P F Thompson began to publish on the topic of corrosion in 1932. Many of his publications were transcripts of his lectures to various learned societies. Thompson’s view at the time in 1932, was that the engineering community was largely ignorant about the nature and mechanisms of corrosion. To quote PFT, “Around no subject of technical interest have prejudice and wrong thinking in the past, so wrapped a web of obscurity as that of the corrosion of metals” (Thompson, 1932d).
In the following section, the detailed summaries of the published corrosion work of PFT are presented in chronological order.
Corrosion of Metals (Thompson, 1932d)
The quotation in the previous paragraph was the opening statement of PFT’s lecture to the Australasian Institute of Mining and Metallurgy in 1932. He announced that the definition of corrosion was “the dispersion and waste of the useful solid metal by conversion into a useless compound which may or may not be retained on or near the metal remaining”.

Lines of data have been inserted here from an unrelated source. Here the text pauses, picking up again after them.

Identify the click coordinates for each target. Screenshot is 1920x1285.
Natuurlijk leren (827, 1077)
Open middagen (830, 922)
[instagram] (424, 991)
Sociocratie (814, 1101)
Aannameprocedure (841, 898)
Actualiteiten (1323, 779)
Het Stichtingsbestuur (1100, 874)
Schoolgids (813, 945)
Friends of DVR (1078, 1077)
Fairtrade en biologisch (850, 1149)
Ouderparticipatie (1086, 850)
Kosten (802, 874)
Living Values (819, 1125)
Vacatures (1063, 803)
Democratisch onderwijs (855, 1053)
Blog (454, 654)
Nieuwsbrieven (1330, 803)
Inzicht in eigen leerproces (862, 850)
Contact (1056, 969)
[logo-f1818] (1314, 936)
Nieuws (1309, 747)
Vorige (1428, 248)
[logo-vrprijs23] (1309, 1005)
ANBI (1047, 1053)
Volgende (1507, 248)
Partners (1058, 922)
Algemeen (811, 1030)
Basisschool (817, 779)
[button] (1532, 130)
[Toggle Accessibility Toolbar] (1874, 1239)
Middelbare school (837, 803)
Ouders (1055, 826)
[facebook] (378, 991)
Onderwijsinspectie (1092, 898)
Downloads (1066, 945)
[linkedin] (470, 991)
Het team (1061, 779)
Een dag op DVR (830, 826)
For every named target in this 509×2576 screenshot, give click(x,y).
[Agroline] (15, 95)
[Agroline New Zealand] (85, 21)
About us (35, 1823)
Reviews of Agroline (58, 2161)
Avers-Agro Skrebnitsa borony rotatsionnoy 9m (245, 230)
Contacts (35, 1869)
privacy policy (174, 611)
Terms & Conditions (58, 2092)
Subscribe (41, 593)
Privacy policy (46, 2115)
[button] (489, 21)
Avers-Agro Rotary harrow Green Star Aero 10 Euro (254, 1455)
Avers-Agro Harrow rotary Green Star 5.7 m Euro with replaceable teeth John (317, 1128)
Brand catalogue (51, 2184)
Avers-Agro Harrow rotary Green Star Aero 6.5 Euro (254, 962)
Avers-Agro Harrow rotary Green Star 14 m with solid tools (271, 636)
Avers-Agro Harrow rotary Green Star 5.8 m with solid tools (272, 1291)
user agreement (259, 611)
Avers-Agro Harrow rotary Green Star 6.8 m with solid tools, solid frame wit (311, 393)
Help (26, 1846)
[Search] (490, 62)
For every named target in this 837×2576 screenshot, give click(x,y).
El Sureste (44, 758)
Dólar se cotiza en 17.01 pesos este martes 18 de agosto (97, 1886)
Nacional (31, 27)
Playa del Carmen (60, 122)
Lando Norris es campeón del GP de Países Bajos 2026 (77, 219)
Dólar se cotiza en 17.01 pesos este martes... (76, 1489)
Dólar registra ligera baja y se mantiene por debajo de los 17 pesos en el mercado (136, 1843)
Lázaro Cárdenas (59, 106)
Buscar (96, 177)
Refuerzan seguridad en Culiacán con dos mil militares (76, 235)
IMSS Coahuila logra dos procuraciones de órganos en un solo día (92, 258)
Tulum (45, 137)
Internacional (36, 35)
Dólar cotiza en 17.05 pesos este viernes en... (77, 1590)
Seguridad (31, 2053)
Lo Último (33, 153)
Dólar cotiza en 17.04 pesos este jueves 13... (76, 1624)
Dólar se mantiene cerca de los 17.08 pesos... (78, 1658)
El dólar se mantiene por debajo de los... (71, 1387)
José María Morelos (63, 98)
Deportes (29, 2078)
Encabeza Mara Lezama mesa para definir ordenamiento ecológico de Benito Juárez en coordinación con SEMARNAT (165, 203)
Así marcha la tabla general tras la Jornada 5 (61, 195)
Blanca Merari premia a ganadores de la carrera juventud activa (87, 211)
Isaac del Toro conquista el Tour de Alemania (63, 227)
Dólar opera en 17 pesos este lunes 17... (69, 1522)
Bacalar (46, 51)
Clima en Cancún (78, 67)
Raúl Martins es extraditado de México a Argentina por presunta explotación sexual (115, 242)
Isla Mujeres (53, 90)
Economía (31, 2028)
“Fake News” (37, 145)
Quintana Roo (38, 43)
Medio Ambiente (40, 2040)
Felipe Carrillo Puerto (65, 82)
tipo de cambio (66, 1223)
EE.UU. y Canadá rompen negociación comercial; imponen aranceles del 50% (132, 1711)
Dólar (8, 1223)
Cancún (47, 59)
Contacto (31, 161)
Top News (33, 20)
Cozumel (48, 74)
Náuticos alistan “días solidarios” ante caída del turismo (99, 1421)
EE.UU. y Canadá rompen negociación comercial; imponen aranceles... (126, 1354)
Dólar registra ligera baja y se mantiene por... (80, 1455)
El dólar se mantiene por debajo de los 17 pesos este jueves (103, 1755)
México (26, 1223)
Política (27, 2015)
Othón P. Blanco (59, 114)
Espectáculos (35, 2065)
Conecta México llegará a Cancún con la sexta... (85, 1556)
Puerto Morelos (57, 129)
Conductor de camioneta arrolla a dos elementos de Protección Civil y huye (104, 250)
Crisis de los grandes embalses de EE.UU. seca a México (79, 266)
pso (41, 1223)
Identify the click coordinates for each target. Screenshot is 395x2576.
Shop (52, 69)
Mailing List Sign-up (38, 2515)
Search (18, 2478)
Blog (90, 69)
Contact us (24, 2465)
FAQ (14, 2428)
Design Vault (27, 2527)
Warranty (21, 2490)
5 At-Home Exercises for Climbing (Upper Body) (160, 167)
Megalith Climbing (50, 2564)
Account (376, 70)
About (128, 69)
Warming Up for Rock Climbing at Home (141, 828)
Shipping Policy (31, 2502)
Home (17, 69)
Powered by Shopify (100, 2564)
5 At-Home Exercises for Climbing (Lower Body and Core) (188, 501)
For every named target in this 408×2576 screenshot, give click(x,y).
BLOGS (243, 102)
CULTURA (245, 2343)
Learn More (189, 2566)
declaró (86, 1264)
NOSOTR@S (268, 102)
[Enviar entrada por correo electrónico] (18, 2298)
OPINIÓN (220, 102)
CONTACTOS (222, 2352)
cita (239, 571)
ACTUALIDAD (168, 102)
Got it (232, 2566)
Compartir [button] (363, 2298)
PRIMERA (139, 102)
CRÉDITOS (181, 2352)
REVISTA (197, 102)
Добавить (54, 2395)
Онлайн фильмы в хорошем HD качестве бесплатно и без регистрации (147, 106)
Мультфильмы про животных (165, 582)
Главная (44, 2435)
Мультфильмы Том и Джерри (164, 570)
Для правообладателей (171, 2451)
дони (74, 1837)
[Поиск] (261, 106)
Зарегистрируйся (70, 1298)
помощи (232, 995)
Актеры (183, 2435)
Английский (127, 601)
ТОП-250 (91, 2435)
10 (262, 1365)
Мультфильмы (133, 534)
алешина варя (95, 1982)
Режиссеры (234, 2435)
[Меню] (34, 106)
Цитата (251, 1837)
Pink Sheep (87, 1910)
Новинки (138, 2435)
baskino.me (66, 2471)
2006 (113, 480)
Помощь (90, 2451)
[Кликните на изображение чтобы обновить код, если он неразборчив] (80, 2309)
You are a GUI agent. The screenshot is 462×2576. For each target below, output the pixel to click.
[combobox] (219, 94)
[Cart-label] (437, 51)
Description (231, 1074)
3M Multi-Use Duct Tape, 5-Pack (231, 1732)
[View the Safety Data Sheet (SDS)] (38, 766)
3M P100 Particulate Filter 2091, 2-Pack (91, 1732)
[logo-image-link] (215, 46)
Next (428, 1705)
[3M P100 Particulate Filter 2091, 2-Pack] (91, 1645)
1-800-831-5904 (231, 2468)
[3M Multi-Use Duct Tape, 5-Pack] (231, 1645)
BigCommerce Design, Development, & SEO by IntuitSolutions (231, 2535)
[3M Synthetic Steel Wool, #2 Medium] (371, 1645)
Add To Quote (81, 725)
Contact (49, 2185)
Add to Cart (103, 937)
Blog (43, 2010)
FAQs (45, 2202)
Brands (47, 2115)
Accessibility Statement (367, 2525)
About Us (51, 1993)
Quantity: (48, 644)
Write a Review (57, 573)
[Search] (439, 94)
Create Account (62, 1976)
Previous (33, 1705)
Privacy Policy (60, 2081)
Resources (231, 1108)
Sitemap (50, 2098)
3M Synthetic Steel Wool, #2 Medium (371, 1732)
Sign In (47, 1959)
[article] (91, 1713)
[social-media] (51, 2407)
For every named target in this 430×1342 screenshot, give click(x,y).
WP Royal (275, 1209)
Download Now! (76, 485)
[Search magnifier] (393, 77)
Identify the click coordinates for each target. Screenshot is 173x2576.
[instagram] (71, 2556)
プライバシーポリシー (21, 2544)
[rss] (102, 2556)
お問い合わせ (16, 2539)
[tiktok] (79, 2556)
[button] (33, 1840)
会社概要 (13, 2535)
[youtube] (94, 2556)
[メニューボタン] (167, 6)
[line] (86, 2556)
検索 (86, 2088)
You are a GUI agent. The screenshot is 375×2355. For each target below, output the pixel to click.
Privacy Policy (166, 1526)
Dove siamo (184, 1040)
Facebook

He stated that corrosion is “a matter which has primarily concerned the engineer, but the paucity of his training in chemistry and electrochemistry has been a stumbling block to a better understanding of its mechanism”.
This is a very entertaining paper to read. It sets out the electrochemical nature of corrosion, the role of anodes and cathodes, the hydrogen evolution reaction and the oxygen reduction reaction. He describes in great detail an experiment involving the corrosion of a piece of iron in a jelly containing potassium chloride, and how the visual formation of the various corrosion products of iron (with different colours) form as the ferrous irons come into contact with hydroxyl ions, then the oxidation of the ferrous ions to ferric ions and the formation of ferric hydroxide.
In conclusion PFT indicated that the way to prevent corrosion was to (i) Exclude water from the metal surface, (ii) Avoid differences in potential, (iii) Avoid depolarisation of the metal by excluding oxygen, (iv) Form protective films at an anode site, and (v) Reduce hydrogen ion concentration by the addition of alkali. This advice remains correct to this day.
Corrosion of Chemical Lead (Thompson, 1932e)
In the 1930s, the chemical resistance of lead and its ease of fabrication made it a metal with potential for use in various process industries, in particular the manufacture of sulphuric acid. PFT therefore studied the corrosion behaviour of lead in that acid. It was known that iron as an impurity in lead would induce corrosion. He considered that the measurement of electrochemical potential with time could be a means of identifying suitable corrosion resistant lead samples. He measured the potential of three lead alloys containing 0.00026, 0.00036 and 0.0007% iron in 63% sulphuric acid solution. Unfortunately, his work showed no correlation between potential and iron content. He used a spot test to identify the presence of iron on the surface of the lead samples, but not the location of the iron, which he thought to be at grain boundaries. However this test was not quantitative.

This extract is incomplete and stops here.